If the issue is to prevent broken reverse dependencies when a package is
updated a solution could be to use a continuous integration system. The
reverse dependencies would be rebuilt automatically when the package is
updated, and the errors reported on the mailing list.
If possible I would to that at the SCM level, such that errors are
detected before the package is uploaded. At Apache we use Gump [1] to do
that and it provides a very useful feedback. How to do that properly
with Debian packages is a tricky question though.
Emmanuel Bourg
[1] http://gump.apache.org
Le 25/04/2013 17:56, Niels Thykier a écrit :
> Hi,
>
> As the topic suggests I want to talk about improving the situation on
> auto-generating versioned dependencies via our helper tools (e.g.

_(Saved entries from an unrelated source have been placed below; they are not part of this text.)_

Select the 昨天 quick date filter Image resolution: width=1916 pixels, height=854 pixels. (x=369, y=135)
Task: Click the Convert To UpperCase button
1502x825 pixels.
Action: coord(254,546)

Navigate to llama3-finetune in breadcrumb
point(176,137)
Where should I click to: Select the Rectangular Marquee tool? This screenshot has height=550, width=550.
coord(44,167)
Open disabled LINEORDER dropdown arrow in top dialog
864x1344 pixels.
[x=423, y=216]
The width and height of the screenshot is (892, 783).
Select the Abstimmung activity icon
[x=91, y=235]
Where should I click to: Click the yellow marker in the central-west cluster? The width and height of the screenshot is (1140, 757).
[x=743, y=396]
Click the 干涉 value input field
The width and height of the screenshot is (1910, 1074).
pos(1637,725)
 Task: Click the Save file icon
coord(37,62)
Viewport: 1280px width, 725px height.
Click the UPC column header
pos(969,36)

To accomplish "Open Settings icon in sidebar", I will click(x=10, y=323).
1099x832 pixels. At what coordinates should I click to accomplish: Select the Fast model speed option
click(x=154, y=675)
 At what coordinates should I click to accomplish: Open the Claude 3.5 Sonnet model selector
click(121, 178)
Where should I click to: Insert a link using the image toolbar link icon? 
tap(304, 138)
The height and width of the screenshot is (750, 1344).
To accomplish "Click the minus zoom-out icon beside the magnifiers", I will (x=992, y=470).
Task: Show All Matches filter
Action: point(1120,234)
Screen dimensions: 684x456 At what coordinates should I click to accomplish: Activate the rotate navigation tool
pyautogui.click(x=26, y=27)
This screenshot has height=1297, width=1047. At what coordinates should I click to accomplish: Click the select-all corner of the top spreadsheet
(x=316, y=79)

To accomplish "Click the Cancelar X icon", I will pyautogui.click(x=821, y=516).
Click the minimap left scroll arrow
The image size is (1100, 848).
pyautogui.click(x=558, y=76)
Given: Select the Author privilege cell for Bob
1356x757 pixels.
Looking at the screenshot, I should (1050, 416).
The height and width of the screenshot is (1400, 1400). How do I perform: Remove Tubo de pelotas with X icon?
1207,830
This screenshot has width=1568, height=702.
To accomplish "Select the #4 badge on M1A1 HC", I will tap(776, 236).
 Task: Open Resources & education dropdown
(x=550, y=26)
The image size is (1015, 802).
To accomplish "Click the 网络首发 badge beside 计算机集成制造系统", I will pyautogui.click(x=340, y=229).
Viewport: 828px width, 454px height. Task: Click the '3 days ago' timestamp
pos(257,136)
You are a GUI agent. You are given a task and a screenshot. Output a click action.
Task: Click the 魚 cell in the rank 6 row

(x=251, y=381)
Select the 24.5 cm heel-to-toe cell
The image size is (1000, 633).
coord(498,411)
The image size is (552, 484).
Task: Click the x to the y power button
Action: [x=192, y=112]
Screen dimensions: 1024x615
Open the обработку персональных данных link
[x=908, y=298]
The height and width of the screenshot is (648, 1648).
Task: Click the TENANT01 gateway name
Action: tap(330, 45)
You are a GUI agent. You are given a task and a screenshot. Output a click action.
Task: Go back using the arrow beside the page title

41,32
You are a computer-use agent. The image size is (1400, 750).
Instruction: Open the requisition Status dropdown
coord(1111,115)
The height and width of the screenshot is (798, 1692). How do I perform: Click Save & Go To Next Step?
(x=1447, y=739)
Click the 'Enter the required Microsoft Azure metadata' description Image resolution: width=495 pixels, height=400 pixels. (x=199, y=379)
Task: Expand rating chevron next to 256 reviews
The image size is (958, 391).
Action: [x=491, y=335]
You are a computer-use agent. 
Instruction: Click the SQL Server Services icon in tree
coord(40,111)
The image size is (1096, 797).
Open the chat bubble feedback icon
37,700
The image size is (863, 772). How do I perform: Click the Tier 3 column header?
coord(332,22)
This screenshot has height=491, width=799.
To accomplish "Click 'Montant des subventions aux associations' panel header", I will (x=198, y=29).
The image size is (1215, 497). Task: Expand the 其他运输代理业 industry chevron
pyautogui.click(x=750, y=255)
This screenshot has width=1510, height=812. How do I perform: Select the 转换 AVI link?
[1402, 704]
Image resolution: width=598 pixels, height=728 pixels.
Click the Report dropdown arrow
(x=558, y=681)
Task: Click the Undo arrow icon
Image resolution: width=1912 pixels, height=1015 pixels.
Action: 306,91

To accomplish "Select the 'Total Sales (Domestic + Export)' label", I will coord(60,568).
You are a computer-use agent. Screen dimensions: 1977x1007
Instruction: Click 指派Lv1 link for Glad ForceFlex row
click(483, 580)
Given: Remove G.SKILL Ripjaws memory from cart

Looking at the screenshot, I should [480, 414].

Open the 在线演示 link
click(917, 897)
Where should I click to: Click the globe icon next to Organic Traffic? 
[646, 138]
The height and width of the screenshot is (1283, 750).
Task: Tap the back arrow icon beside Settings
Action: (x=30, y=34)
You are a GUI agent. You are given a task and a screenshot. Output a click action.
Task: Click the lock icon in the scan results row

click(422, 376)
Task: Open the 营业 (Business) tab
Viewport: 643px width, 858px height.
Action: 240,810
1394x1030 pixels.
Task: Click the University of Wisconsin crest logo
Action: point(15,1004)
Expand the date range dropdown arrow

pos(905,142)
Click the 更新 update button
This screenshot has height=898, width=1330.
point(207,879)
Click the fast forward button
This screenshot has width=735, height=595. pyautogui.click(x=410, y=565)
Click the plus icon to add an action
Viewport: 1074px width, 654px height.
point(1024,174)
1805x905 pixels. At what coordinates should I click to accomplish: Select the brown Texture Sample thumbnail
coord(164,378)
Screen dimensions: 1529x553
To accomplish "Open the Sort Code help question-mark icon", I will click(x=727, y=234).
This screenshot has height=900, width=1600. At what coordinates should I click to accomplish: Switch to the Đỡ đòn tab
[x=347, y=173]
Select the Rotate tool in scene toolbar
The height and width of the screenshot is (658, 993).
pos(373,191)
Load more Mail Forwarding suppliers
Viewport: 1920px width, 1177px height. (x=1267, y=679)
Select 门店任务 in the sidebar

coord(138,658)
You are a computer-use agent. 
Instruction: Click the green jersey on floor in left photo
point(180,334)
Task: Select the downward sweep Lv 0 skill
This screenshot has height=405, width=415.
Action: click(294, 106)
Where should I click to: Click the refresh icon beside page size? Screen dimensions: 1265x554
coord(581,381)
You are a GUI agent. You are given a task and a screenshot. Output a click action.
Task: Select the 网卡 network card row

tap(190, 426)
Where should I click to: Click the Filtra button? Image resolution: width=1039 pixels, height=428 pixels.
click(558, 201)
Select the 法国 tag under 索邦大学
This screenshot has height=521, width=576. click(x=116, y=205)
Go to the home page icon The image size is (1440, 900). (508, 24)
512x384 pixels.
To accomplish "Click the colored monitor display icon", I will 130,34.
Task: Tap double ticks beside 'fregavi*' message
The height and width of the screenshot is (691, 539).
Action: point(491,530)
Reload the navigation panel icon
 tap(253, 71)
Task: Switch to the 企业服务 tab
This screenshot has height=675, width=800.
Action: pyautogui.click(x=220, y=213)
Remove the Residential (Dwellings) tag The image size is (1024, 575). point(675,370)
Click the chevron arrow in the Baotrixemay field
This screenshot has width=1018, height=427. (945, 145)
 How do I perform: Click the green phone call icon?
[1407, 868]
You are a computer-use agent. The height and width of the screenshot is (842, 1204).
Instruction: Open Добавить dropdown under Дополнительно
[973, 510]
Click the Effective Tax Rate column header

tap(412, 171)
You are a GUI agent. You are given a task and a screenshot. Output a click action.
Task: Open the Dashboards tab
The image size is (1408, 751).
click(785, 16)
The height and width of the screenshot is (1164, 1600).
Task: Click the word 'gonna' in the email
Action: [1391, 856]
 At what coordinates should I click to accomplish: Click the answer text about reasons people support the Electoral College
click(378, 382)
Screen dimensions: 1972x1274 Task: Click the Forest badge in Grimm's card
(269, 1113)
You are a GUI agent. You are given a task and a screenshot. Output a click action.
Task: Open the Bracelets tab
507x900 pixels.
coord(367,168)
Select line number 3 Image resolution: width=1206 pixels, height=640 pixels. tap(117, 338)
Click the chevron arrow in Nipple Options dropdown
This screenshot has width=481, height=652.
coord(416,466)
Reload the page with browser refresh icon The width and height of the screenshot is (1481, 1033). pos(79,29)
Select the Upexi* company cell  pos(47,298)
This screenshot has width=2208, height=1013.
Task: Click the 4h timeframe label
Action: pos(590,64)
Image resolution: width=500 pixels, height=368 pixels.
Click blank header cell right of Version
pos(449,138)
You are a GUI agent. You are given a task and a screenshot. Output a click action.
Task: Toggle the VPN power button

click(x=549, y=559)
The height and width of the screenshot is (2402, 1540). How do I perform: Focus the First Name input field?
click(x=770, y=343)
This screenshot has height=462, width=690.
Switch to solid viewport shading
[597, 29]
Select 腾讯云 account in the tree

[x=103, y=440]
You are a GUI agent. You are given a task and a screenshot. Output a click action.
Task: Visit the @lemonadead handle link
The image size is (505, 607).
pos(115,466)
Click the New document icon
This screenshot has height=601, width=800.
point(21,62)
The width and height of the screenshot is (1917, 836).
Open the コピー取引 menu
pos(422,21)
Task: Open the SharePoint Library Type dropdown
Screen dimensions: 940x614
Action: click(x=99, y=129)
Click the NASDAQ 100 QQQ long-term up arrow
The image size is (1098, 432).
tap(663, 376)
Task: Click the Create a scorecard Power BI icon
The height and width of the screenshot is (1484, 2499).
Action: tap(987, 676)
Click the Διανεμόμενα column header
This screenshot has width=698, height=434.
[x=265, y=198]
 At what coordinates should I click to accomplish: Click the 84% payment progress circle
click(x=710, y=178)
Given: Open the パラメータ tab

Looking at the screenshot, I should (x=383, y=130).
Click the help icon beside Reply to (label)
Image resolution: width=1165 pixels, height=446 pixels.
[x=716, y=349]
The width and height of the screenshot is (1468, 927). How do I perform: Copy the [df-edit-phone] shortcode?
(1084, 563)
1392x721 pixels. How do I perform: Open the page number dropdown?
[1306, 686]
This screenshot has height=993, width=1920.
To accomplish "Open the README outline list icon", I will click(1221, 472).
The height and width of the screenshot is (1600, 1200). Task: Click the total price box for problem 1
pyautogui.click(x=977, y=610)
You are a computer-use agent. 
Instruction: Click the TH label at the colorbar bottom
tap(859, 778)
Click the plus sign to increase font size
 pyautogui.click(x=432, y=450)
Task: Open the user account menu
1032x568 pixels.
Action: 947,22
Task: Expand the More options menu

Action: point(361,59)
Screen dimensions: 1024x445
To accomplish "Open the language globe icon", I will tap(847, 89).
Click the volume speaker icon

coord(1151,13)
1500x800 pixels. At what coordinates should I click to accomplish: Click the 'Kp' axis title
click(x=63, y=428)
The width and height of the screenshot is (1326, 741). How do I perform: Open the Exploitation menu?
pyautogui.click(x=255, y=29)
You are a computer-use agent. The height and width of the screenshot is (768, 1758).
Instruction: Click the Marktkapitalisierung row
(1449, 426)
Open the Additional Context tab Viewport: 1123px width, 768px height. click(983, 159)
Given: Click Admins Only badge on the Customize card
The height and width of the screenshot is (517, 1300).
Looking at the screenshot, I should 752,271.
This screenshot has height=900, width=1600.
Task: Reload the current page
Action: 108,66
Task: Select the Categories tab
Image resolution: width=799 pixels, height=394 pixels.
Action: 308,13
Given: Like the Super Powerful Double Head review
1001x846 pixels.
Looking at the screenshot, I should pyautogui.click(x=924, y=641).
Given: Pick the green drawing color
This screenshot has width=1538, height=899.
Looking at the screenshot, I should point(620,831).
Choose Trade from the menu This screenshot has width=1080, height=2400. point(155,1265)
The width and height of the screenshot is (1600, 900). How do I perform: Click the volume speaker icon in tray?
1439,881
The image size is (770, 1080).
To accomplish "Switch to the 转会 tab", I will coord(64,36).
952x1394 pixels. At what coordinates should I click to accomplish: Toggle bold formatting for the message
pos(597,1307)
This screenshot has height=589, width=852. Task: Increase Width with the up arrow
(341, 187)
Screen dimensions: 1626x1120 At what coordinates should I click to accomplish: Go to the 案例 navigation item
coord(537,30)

> javahelper and maven-*-helper).
>
> At the moment, javahelper doesn't add versioned dependencies, which is
> actually really bad. I am not sure what the situation is in the maven
> helpers camp. If they don't add versioned dependencies, I think now
> might be a good time to change that.
>
> I am therefore considering to make jh_depends (javatools) to generating
> "$pkg (>= ${installed-upstream-version})" dependencies by default.
> Given all the information available in the pom files, the maven helper
> tools may be able to give better (i.e. less "pessimistic") lower bound.
>
> On a related note, would it make sense to deploy something like "shlibs"
> files for Java? I have experimented with adding "symbols" files in the
> past and they tend to be rather large if every symbol must be covered.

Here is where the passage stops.